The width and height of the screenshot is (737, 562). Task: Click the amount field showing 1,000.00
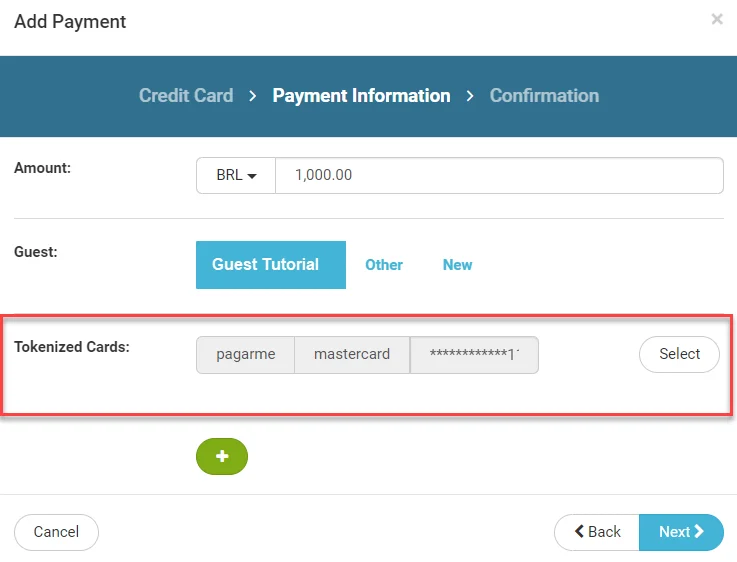(x=499, y=175)
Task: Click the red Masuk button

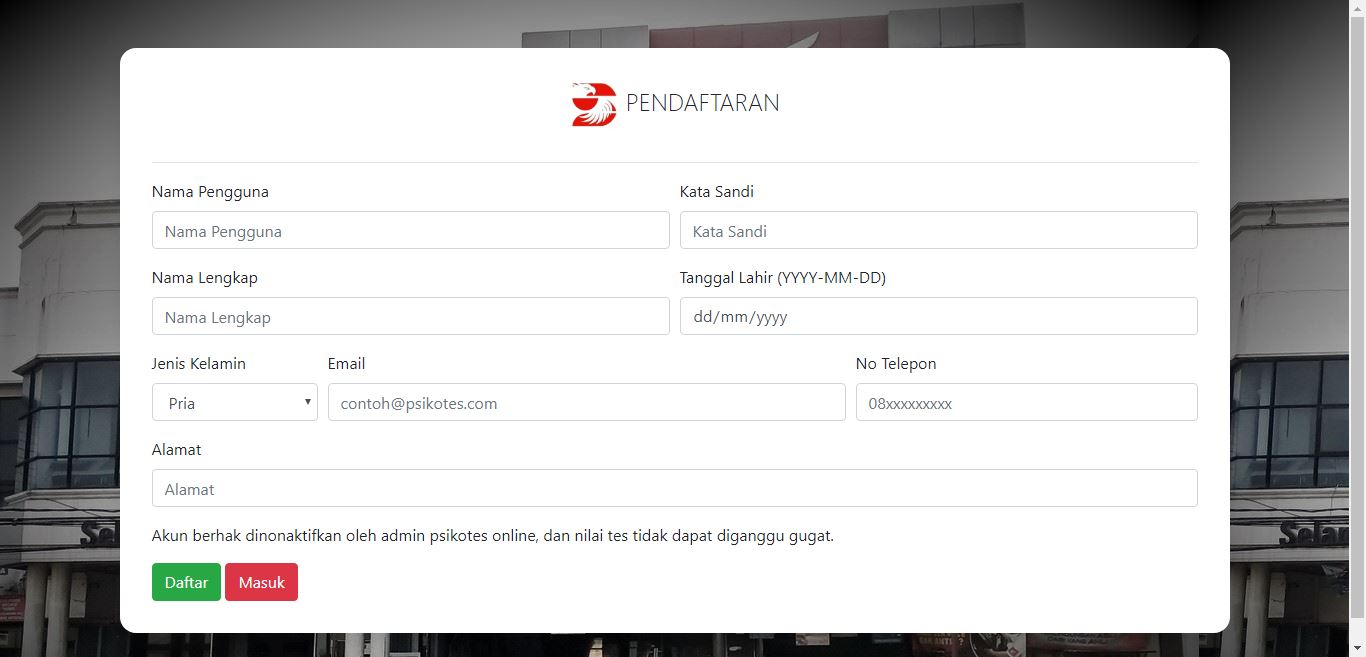Action: 261,582
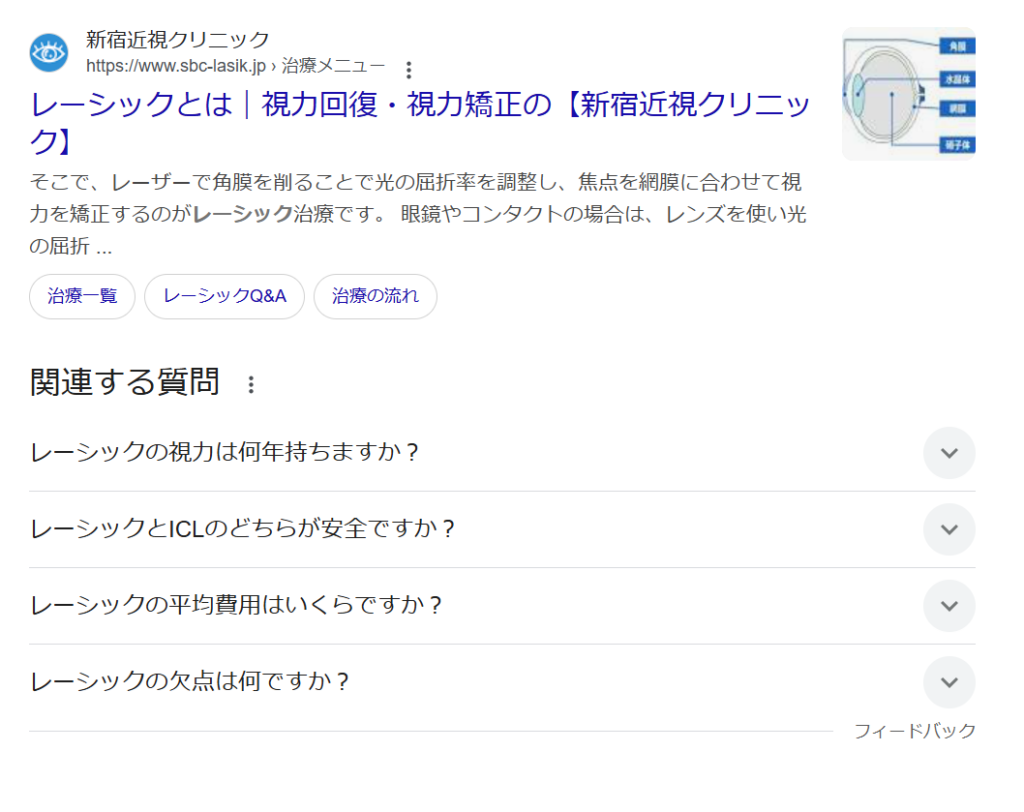Open the three-dot menu beside the sbc-lasik.jp URL

(x=408, y=70)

EXERCISE DETAILS →
Set down the entries above exactly, and keep every picture out of your copy.

ANSWER SPACE →
The width and height of the screenshot is (737, 562). Task: Click the amount field showing 1,000.00
(x=499, y=175)
Task: Click the red Masuk button

Action: 261,582
Open the three-dot menu beside the sbc-lasik.jp URL

(x=408, y=70)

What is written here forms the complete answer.